It's the Ninjago show's home base done properly, all curved rooflines and a courtyard packed with play features, and the price-per-piece is genuinely hard to argue with. The back is plain and the little training fruits fall off if you breathe on them, but for a fan of the theme this is about as good as Ninjago sets get.
Best for: Ninjago fans who want the whole team plus a real playset
What it is
The Monastery of Spinjitzu is the home base from the Ninjago show, rebuilt at a size that actually does the place justice, and it's the kind of LEGO® set that makes you grin before you've even opened a bag. It's a Legacy release, meaning LEGO went back and gave one of its early locations the full modern treatment, and the difference is night and day. You get sweeping upturned rooflines, a walled courtyard, a tower, a little tea room, and a whole wall of mural work telling the Ninjago backstory. It opens out flat for play, so nothing is trapped behind walls where a kid can't reach it. And then there's the cast. Eight minifigures is a genuinely generous number at this size, and it's not filler either. You get Master Wu, Nya, Zane, Cole, Jay, Kai and Lloyd, so the entire core team is here in one box, plus the skeleton general Wyplash to give them someone to fight.
The catch
Now for the honest bits, because there are a few. The back of the main building is flat and open, the way a lot of these opening playsets are, so it looks fantastic from the front and three-quarter angles but wants to live against a wall or on a shelf where you'll never see its plain side. The little fruits on the training station, the ones you're meant to slice, sit loose and drop off if you so much as move the set across a table, which gets old fast. The murals are stickers rather than printed tiles, so you'll want a steady hand and some patience applying them. And while eight figures sounds like a party, seven of them are on the same side. One lone villain against the whole ninja team makes the battle play feel a touch one-sided, and a couple more baddies would have balanced it beautifully. None of these are dealbreakers, but they're the things builders bring up again and again, and you should know them going in.
Who it's for
So who should grab this one. If you love Ninjago, or someone in your house does, this is close to a must-own. The value is excellent, the whole gang is present, and it hits that sweet spot where it displays nicely on a shelf and still survives being played with hard. It scored well across the community for good reason. If you're strictly a display collector chasing architectural realism and clean printed detail, the sticker murals and the bare back might nag at you, and you might be happier elsewhere. But for its theme, its price, and the sheer amount of minifigure and play packed into the box, the Monastery is an easy set to recommend and an easier one to love. It's retired now, so if it's calling to you, don't wait around too long.
The parts story
What the build is actually like, and the pieces worth knowing about.

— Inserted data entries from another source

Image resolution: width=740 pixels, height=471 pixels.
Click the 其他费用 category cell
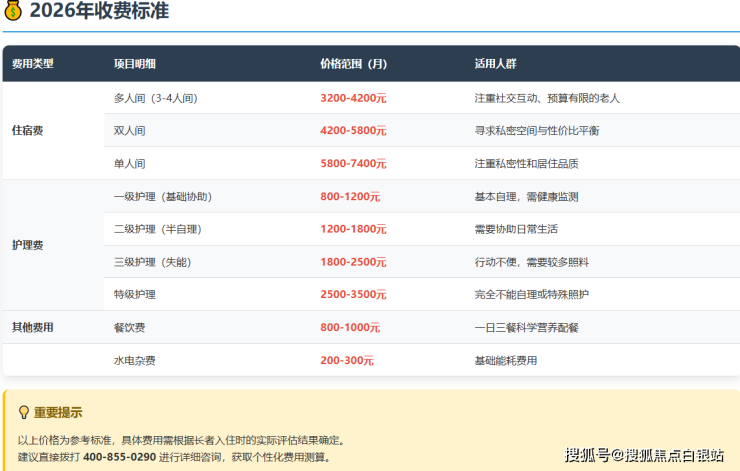point(33,327)
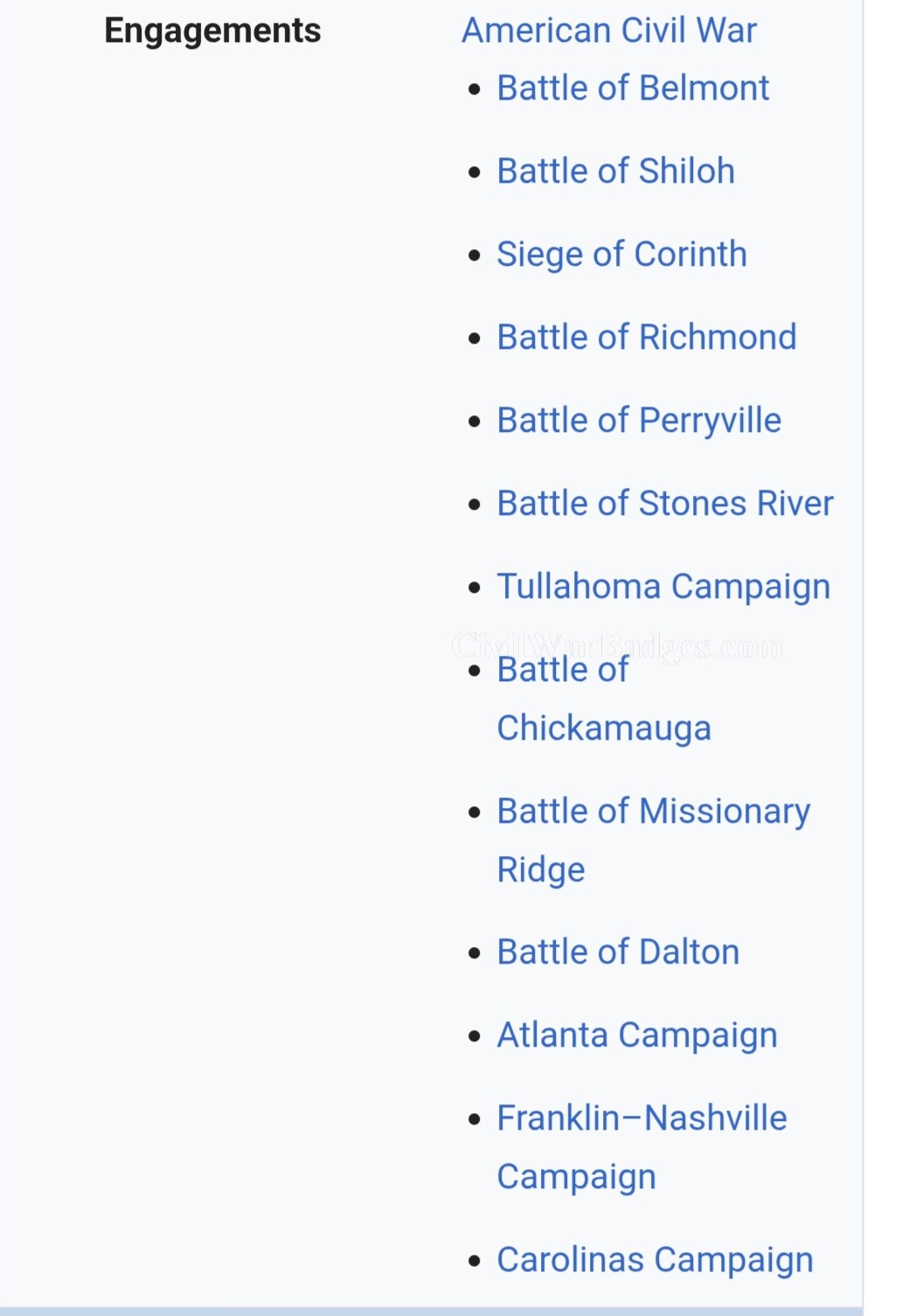Image resolution: width=902 pixels, height=1316 pixels.
Task: Open the Battle of Belmont article
Action: tap(633, 88)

The build breaks into clear chunks and it never drags, which is part of why it's such a friendly one to sit down with. You start on the courtyard floor and the training features, the spinning post and the fruit-slicing station, then move up into the tea room where a hidden lever drops a knife trap. From there you build outward into the walls, the opening gate and the tower, and the rooflines are where it gets satisfying, all those angled slopes clicking together into that distinctive curved Ninjago silhouette. There's a buildable bonsai tree tucked in too, and a chicken trap function for good measure. At just over a thousand pieces it's meaty without ever feeling like a slog, and the play functions keep surprising you as you go.

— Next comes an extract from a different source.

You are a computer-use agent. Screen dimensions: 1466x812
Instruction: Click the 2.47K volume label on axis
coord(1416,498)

On the parts front the real headline is that fig count. Eight minifigures, the full core team plus Wyplash, is a lot of printed character content for the price, and Wyplash is the only one exclusive to the box which makes the set a smart pickup for anyone building a Ninjago collection. Beyond the figures you get all four classic Golden Weapons (Kai's Sword of Fire, Jay's Nunchucks of Lightning, Cole's Scythe of Quakes and Zane's Shurikens of Ice), plenty of useful tan and dark-red roof slopes, and a good haul of gold accent pieces for the trims. At roughly seven cents a piece at its original price, the part-count value here is about as good as the theme offers.
Fun facts
- 01This set is a full-size reimagining of 2011's much smaller 2504 Spinjitzu Dojo, rebuilt for the Legacy line to look far closer to the monastery as it appears in the show.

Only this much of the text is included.